Five Bennett College students met with former U.S. Attorney General Eric H. Holder Jr. on Oct. 9 at N.C. A&T State University. Holder had an interactive discussion with the students about local, national and global issues affecting their lives and encouraged them to vote.
“Your future is at stake with this November election,” Holder said inside the Chancellor’s Dining Room in Williams Dining Hall. “This is a time for action, not despair.”
Holder is considering a bid for the presidency in 2020. He became the United States’ first African-American Attorney General when former President Barack Obama appointed him to the Cabinet post.
Students asked Holder a number of questions on topics ranging from gerrymandering to the “money-bail” challenge to his view on the roles of HBCUs to feasible and rational solutions to the United States’ current immigration policy.
At meeting’s end, Holder told the students they should never lose hope but instead they should determine how to get and stay involved in social and economic justice activities and programs in their communities.
“I was inspired by the conversation with Mr. Holder,” said Bennett senior Waynisha Gaston, a business administration major from Los Angeles. “As a student from California, I appreciated Mr. Holder’s comments about the purpose of our Immigration and Customs Enforcement (ICE) agency and how it can be reformed do a better job.
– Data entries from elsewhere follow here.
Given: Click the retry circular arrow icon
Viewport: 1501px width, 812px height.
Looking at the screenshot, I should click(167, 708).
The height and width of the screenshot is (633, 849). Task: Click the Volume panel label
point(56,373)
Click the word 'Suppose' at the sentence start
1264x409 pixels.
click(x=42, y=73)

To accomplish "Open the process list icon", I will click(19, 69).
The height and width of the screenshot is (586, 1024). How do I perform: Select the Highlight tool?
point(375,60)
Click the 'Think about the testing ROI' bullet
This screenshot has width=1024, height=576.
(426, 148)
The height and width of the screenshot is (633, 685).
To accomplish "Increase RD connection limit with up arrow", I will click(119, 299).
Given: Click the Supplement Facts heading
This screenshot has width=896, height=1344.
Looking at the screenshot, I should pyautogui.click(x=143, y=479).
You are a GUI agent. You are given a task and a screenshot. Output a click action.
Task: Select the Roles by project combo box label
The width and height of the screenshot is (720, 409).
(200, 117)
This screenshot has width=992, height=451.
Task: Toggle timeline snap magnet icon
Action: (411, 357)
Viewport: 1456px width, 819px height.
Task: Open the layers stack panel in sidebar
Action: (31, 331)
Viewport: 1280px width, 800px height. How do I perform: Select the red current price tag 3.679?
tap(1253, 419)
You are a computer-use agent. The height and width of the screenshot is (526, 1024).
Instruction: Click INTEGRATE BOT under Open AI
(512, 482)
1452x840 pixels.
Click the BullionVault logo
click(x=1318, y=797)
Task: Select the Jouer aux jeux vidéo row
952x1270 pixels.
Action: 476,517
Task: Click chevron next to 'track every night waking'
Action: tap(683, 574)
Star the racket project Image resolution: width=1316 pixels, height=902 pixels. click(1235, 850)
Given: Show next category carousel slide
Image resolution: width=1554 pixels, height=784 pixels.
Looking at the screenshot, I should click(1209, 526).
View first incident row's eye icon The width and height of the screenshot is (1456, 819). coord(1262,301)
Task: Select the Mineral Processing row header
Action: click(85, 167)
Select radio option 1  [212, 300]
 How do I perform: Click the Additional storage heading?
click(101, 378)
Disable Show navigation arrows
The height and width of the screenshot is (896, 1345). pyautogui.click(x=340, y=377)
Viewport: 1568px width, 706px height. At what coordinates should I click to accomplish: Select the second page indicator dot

Mr. Holder also said that as HBCU students we have a historic civic responsibility to vote against laws that would oppress people of color.”
Gaston is parliamentarian of Bennett’s NAACP chapter. NAACP President Ja’Kayla Chapman, a junior elementary education major from Lillington, North Carolina, joined Gaston at the meeting with Holder. Also in attendance from Bennett were NAACP Treasurer Carissa Edwards, a senior computer science major from White Plains, Maryland, NextGen American Fellow Rochelle Givens, a senior business administration major from Houston, and NAACP Membership Recruiter Sabrina Simpson, a senior elementary education major from Park Forest, Illinois.
Dr. Karla M. McLucas, coordinator of research and projects in the Office of Institutional Effectiveness, accompanied the students to A&T. McLucas advises Bennett’s NAACP chapter.
“Former Attorney General Holder told the students that they have the power and skills to make the nation more just and fair,” McLucas said. “His statement supports Bennett College’s mission, which in part encourages students to become more civically engaged.”